• **TASK DESCRIPTION**: Nothing in the data should be left out or altered when it is retyped.

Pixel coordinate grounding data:

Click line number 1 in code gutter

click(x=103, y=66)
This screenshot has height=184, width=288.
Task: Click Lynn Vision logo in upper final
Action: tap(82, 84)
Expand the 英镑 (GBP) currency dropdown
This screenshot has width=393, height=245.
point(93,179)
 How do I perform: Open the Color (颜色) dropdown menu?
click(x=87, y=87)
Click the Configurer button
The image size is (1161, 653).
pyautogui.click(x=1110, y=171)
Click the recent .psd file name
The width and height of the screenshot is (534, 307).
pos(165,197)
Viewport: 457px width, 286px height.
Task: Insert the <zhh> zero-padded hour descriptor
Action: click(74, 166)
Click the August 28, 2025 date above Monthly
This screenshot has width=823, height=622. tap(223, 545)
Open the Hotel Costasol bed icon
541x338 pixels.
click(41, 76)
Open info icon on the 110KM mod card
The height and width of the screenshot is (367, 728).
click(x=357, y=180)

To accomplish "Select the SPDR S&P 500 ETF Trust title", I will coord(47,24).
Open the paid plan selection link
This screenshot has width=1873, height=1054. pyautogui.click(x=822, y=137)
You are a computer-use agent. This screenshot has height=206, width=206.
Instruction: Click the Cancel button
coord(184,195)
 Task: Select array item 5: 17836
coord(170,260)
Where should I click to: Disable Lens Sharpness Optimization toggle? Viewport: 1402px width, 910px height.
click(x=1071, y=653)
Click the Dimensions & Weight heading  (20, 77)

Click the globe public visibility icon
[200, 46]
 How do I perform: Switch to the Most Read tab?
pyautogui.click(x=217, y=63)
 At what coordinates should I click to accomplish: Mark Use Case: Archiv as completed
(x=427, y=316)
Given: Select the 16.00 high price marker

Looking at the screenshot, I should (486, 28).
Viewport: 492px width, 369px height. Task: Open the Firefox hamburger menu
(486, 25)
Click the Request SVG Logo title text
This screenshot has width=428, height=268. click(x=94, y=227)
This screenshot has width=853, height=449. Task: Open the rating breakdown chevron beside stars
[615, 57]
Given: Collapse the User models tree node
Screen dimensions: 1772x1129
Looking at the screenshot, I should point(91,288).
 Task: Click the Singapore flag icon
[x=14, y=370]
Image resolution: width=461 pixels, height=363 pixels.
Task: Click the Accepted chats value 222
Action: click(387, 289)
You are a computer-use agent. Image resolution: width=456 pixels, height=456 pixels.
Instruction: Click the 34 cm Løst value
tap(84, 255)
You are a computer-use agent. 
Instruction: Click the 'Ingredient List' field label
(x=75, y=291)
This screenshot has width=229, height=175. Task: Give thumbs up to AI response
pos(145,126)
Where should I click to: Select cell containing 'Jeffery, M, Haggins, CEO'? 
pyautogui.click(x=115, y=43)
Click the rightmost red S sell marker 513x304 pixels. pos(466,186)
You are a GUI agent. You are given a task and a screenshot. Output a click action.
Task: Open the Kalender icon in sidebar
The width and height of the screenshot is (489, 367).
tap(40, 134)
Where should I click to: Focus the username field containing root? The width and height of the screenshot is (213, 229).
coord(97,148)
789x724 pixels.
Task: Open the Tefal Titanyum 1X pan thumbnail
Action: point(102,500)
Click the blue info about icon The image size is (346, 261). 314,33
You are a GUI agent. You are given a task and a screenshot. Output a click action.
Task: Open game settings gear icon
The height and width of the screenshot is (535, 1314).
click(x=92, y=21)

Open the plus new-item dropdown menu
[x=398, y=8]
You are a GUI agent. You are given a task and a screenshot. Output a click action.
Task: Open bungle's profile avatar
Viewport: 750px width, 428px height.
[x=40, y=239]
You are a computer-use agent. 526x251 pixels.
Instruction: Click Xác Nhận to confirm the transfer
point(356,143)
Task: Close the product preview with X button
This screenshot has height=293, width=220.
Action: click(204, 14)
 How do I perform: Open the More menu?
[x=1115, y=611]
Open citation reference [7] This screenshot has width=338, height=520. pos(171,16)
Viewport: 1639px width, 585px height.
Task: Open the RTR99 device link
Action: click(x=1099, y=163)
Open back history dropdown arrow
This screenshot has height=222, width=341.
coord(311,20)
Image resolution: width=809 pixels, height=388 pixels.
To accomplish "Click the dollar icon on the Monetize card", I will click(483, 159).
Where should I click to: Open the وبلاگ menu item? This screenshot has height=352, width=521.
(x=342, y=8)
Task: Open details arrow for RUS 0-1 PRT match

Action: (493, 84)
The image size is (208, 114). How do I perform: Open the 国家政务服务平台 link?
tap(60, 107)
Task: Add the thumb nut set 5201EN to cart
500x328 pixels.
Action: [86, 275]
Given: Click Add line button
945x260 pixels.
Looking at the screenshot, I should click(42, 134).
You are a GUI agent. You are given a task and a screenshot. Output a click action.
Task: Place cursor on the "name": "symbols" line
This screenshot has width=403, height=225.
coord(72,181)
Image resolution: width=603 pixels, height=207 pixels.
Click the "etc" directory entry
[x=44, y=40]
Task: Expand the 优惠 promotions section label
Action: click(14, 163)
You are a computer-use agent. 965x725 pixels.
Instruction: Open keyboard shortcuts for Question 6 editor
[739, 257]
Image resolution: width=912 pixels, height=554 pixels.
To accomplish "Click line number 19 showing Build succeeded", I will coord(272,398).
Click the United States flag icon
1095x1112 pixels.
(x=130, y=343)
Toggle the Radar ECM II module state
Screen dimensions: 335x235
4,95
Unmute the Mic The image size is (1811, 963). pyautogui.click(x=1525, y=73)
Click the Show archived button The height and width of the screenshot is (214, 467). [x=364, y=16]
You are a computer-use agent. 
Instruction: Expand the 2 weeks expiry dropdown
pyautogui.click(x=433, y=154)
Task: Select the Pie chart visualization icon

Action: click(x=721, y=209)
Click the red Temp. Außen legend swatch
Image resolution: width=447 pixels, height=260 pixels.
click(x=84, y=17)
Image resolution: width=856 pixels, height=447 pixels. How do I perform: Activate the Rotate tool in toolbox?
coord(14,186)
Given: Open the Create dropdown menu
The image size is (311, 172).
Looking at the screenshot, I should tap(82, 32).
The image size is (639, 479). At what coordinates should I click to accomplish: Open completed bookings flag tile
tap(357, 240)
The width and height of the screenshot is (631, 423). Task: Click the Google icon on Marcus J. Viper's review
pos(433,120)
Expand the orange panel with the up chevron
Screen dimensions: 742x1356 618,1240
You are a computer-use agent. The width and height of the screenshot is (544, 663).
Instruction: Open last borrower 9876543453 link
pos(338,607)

• **FINISHED EXERCISE**:
Click line number 1 in code gutter

click(x=103, y=66)
This screenshot has height=184, width=288.
Task: Click Lynn Vision logo in upper final
Action: tap(82, 84)
Expand the 英镑 (GBP) currency dropdown
This screenshot has width=393, height=245.
point(93,179)
 How do I perform: Open the Color (颜色) dropdown menu?
click(x=87, y=87)
Click the Configurer button
The image size is (1161, 653).
pyautogui.click(x=1110, y=171)
Click the recent .psd file name
The width and height of the screenshot is (534, 307).
pos(165,197)
Viewport: 457px width, 286px height.
Task: Insert the <zhh> zero-padded hour descriptor
Action: click(74, 166)
Click the August 28, 2025 date above Monthly
This screenshot has width=823, height=622. tap(223, 545)
Open the Hotel Costasol bed icon
541x338 pixels.
click(41, 76)
Open info icon on the 110KM mod card
The height and width of the screenshot is (367, 728).
click(x=357, y=180)

To accomplish "Select the SPDR S&P 500 ETF Trust title", I will coord(47,24).
Open the paid plan selection link
This screenshot has width=1873, height=1054. pyautogui.click(x=822, y=137)
You are a computer-use agent. This screenshot has height=206, width=206.
Instruction: Click the Cancel button
coord(184,195)
 Task: Select array item 5: 17836
coord(170,260)
Where should I click to: Disable Lens Sharpness Optimization toggle? Viewport: 1402px width, 910px height.
click(x=1071, y=653)
Click the Dimensions & Weight heading  (20, 77)

Click the globe public visibility icon
[200, 46]
 How do I perform: Switch to the Most Read tab?
pyautogui.click(x=217, y=63)
 At what coordinates should I click to accomplish: Mark Use Case: Archiv as completed
(x=427, y=316)
Given: Select the 16.00 high price marker

Looking at the screenshot, I should (486, 28).
Viewport: 492px width, 369px height. Task: Open the Firefox hamburger menu
(486, 25)
Click the Request SVG Logo title text
This screenshot has width=428, height=268. click(x=94, y=227)
This screenshot has width=853, height=449. Task: Open the rating breakdown chevron beside stars
[615, 57]
Given: Collapse the User models tree node
Screen dimensions: 1772x1129
Looking at the screenshot, I should point(91,288).
 Task: Click the Singapore flag icon
[x=14, y=370]
Image resolution: width=461 pixels, height=363 pixels.
Task: Click the Accepted chats value 222
Action: click(387, 289)
You are a computer-use agent. Image resolution: width=456 pixels, height=456 pixels.
Instruction: Click the 34 cm Løst value
tap(84, 255)
You are a computer-use agent. 
Instruction: Click the 'Ingredient List' field label
(x=75, y=291)
This screenshot has width=229, height=175. Task: Give thumbs up to AI response
pos(145,126)
Where should I click to: Select cell containing 'Jeffery, M, Haggins, CEO'? 
pyautogui.click(x=115, y=43)
Click the rightmost red S sell marker 513x304 pixels. pos(466,186)
You are a GUI agent. You are given a task and a screenshot. Output a click action.
Task: Open the Kalender icon in sidebar
The width and height of the screenshot is (489, 367).
tap(40, 134)
Where should I click to: Focus the username field containing root? The width and height of the screenshot is (213, 229).
coord(97,148)
789x724 pixels.
Task: Open the Tefal Titanyum 1X pan thumbnail
Action: point(102,500)
Click the blue info about icon The image size is (346, 261). 314,33
You are a GUI agent. You are given a task and a screenshot. Output a click action.
Task: Open game settings gear icon
The height and width of the screenshot is (535, 1314).
click(x=92, y=21)

Open the plus new-item dropdown menu
[x=398, y=8]
You are a GUI agent. You are given a task and a screenshot. Output a click action.
Task: Open bungle's profile avatar
Viewport: 750px width, 428px height.
[x=40, y=239]
You are a computer-use agent. 526x251 pixels.
Instruction: Click Xác Nhận to confirm the transfer
point(356,143)
Task: Close the product preview with X button
This screenshot has height=293, width=220.
Action: click(204, 14)
 How do I perform: Open the More menu?
[x=1115, y=611]
Open citation reference [7] This screenshot has width=338, height=520. pos(171,16)
Viewport: 1639px width, 585px height.
Task: Open the RTR99 device link
Action: click(x=1099, y=163)
Open back history dropdown arrow
This screenshot has height=222, width=341.
coord(311,20)
Image resolution: width=809 pixels, height=388 pixels.
To accomplish "Click the dollar icon on the Monetize card", I will click(483, 159).
Where should I click to: Open the وبلاگ menu item? This screenshot has height=352, width=521.
(x=342, y=8)
Task: Open details arrow for RUS 0-1 PRT match

Action: (493, 84)
The image size is (208, 114). How do I perform: Open the 国家政务服务平台 link?
tap(60, 107)
Task: Add the thumb nut set 5201EN to cart
500x328 pixels.
Action: [86, 275]
Given: Click Add line button
945x260 pixels.
Looking at the screenshot, I should click(42, 134).
You are a GUI agent. You are given a task and a screenshot. Output a click action.
Task: Place cursor on the "name": "symbols" line
This screenshot has width=403, height=225.
coord(72,181)
Image resolution: width=603 pixels, height=207 pixels.
Click the "etc" directory entry
[x=44, y=40]
Task: Expand the 优惠 promotions section label
Action: click(14, 163)
You are a computer-use agent. 965x725 pixels.
Instruction: Open keyboard shortcuts for Question 6 editor
[739, 257]
Image resolution: width=912 pixels, height=554 pixels.
To accomplish "Click line number 19 showing Build succeeded", I will coord(272,398).
Click the United States flag icon
1095x1112 pixels.
(x=130, y=343)
Toggle the Radar ECM II module state
Screen dimensions: 335x235
4,95
Unmute the Mic The image size is (1811, 963). pyautogui.click(x=1525, y=73)
Click the Show archived button The height and width of the screenshot is (214, 467). [x=364, y=16]
You are a computer-use agent. 
Instruction: Expand the 2 weeks expiry dropdown
pyautogui.click(x=433, y=154)
Task: Select the Pie chart visualization icon

Action: click(x=721, y=209)
Click the red Temp. Außen legend swatch
Image resolution: width=447 pixels, height=260 pixels.
click(x=84, y=17)
Image resolution: width=856 pixels, height=447 pixels. How do I perform: Activate the Rotate tool in toolbox?
coord(14,186)
Given: Open the Create dropdown menu
The image size is (311, 172).
Looking at the screenshot, I should tap(82, 32).
The image size is (639, 479). At what coordinates should I click to accomplish: Open completed bookings flag tile
tap(357, 240)
The width and height of the screenshot is (631, 423). Task: Click the Google icon on Marcus J. Viper's review
pos(433,120)
Expand the orange panel with the up chevron
Screen dimensions: 742x1356 618,1240
You are a computer-use agent. The width and height of the screenshot is (544, 663).
Instruction: Open last borrower 9876543453 link
pos(338,607)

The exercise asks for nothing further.